Am Dienstag beginnen in Tokio die Paralympischen Spiele. Unter den 4.400 Athletinnen und Athleten ist auch der Sportschütze Tim Focken – als erster deutscher Soldat, der im Kriegseinsatz verwundet wurde: "Durch den Sport habe ich wieder berufliche Zufriedenheit erlangt."

2011, unter Verteidigungsminister Thomas de Maizière, etablierte die Bundeswehr das Projekt "Sporttherapie nach Einsatzschädigung". In der Sportschule Warendorf bei Münster erhalten verwundete oder traumatisierte Soldaten einen individuellen Plan für Training, Physiotherapie und Psychologie. Focken war als einer der Ersten dabei. Durch den Sport habe er seinen Körper neu kennengelernt, "ich habe erfahren, wozu ich noch in Lage bin".

Teil der Tradition

Focken sportelt in einer Tradition. Die paralympische Bewegung fußt auf den Errungenschaften von Ludwig Guttmann. Der Neurologe musste 1939 nach England fliehen. Im Krankenhaus der Kleinstadt Stoke Mandeville stellte er die Behandlung für Querschnittsgelähmte um: Der Sport stärkte ihr Immunsystem und erhöhte ihre Lebenserwartung. 1948 organisierte Guttmann neben dem Krankenhaus einen Wettkampf im Bogenschießen und Tischtennis für Kriegsversehrte. Die Spiele von Stoke Mandeville begannen 1948 am selben Tag wie die Olympischen Spiele in London. 1960 mündete Guttmanns Idee in die ersten Paralympics in Rom.

USA im Fokus

Rund 1,2 Milliarden Menschen leben weltweit mit einem körperlichen Handicap – von Geburt an, nach Unfällen oder Krankheiten. Zunehmend legen Staaten auch Sportprogramme für ihre verwundeten Soldatinnen und Soldaten auf. Besonders im Fokus steht das Thema in den USA. Mehr als 15.000 ehemalige Militärangehörige sind dort trotz eines körperlichen Handicaps sportlich aktiv. Ihr Netzwerk mit Veteranenverbänden und dem Verteidigungsministerium wächst, auch durch jährliche "Warrior Games".
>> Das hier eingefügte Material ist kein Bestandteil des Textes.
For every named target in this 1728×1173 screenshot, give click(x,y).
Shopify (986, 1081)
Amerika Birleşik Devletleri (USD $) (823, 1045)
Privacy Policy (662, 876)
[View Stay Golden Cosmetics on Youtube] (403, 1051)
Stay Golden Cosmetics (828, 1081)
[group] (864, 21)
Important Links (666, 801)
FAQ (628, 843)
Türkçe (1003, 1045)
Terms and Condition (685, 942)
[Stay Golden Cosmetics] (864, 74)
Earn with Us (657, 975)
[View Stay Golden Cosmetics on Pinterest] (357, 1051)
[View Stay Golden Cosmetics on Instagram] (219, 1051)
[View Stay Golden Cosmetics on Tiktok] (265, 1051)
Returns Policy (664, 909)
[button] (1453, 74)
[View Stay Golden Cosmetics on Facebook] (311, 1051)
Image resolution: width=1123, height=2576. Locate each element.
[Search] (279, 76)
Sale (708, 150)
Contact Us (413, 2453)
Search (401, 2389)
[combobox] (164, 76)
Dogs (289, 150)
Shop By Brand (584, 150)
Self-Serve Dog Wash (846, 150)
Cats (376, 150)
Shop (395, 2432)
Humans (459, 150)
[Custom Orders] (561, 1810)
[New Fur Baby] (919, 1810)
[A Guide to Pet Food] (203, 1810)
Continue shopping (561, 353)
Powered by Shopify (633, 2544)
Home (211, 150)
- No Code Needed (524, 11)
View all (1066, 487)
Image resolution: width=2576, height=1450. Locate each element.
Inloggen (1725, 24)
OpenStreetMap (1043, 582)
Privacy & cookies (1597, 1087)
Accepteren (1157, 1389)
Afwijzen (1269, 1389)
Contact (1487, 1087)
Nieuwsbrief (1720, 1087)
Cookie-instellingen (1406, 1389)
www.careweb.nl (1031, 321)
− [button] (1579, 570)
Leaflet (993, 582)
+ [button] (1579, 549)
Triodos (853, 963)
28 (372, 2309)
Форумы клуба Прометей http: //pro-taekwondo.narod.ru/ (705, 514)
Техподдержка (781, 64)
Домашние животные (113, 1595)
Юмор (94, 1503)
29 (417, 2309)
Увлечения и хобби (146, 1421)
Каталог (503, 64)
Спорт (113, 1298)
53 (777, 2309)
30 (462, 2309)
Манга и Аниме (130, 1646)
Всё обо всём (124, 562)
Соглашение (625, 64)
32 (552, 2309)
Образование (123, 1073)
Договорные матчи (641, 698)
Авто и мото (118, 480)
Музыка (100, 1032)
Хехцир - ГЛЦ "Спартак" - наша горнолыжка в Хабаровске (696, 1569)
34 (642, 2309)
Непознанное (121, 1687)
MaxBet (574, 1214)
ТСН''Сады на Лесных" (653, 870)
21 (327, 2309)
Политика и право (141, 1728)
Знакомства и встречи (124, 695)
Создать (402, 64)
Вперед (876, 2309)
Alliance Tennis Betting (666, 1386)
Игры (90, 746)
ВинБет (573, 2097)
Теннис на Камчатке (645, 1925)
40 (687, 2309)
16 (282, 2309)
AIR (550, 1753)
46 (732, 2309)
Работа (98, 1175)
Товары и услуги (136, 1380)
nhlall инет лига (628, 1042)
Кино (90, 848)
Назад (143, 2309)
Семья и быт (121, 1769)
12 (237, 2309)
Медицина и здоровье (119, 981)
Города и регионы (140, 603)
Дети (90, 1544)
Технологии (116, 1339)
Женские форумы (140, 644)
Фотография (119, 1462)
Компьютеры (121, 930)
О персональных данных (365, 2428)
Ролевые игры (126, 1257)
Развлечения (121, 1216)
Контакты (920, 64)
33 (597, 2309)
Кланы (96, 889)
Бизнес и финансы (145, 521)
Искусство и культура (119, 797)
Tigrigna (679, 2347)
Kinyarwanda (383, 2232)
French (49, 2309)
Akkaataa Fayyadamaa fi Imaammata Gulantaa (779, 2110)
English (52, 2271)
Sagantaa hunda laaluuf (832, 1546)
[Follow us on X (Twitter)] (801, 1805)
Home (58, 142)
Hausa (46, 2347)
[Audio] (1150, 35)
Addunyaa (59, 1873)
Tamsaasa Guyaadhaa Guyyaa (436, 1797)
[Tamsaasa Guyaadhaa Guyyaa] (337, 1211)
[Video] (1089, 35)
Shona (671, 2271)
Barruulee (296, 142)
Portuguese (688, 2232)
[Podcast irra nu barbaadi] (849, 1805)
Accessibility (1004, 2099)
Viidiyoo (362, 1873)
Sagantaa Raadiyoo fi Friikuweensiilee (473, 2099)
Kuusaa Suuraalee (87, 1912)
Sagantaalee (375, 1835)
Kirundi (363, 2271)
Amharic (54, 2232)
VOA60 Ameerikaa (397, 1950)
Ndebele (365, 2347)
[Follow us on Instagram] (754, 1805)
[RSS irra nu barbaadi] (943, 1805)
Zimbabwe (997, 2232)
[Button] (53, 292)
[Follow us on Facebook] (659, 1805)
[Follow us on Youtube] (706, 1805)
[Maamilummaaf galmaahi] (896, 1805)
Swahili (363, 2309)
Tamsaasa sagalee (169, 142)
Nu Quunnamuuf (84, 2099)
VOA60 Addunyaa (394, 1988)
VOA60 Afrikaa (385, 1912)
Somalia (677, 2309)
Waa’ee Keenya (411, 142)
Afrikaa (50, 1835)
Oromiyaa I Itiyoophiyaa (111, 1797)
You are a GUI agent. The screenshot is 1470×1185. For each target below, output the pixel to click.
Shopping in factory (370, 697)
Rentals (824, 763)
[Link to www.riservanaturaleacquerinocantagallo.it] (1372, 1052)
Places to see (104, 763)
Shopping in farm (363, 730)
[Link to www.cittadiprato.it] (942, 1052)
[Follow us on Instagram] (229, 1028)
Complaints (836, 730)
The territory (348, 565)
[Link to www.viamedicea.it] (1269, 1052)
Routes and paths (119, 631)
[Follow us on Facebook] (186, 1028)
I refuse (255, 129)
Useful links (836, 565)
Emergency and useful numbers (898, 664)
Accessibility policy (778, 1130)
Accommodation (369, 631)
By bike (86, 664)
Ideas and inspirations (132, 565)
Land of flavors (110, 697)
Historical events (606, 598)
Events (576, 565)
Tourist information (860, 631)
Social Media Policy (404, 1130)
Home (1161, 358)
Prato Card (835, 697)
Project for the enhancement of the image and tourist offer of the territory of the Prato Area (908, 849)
Das paralympische Komitee der USA geht davon aus, dass künftig bis zu 15 Prozent der amerikanischen Teilnehmerinnen und Teilnehmer aus Programmen des Militärs stammen werden. Mehrfach trugen ehemalige Soldaten die US-Fahne bei den Eröffnungsfeiern der Paralympics, etwa Heath Calhoun bei den Winterspielen 2010 in Vancouver. Calhoun stammt aus Tennessee. Nach einem Gefecht im Irak mussten ihm beide Unterschenkel amputiert werden. Fünf Monate später fuhr er Monoski. Calhoun sammelt Spenden, trifft Politiker, setzt sich für Veteranen ein.

Prinz wird Pate

Die Bewegung griff bald auf Europa über. 2013 gewann Tim Focken bei den Warrior Games in Colorado Springs als erster Europäer seit acht Jahren den Mehrkampf. Prominentester Gast in Colorado war aber Prinz Harry, der das britische Aufgebot begleitete. Danach setzte sich der Enkel der Queen voller Elan für eine vergleichbare Veranstaltung in London ein. An der Premiere 2014 nahmen 300 Sportler aus 13 Ländern teil. Die meisten von ihnen wurden in Afghanistan verwundet. Titel der Veranstaltung: Invictus Games.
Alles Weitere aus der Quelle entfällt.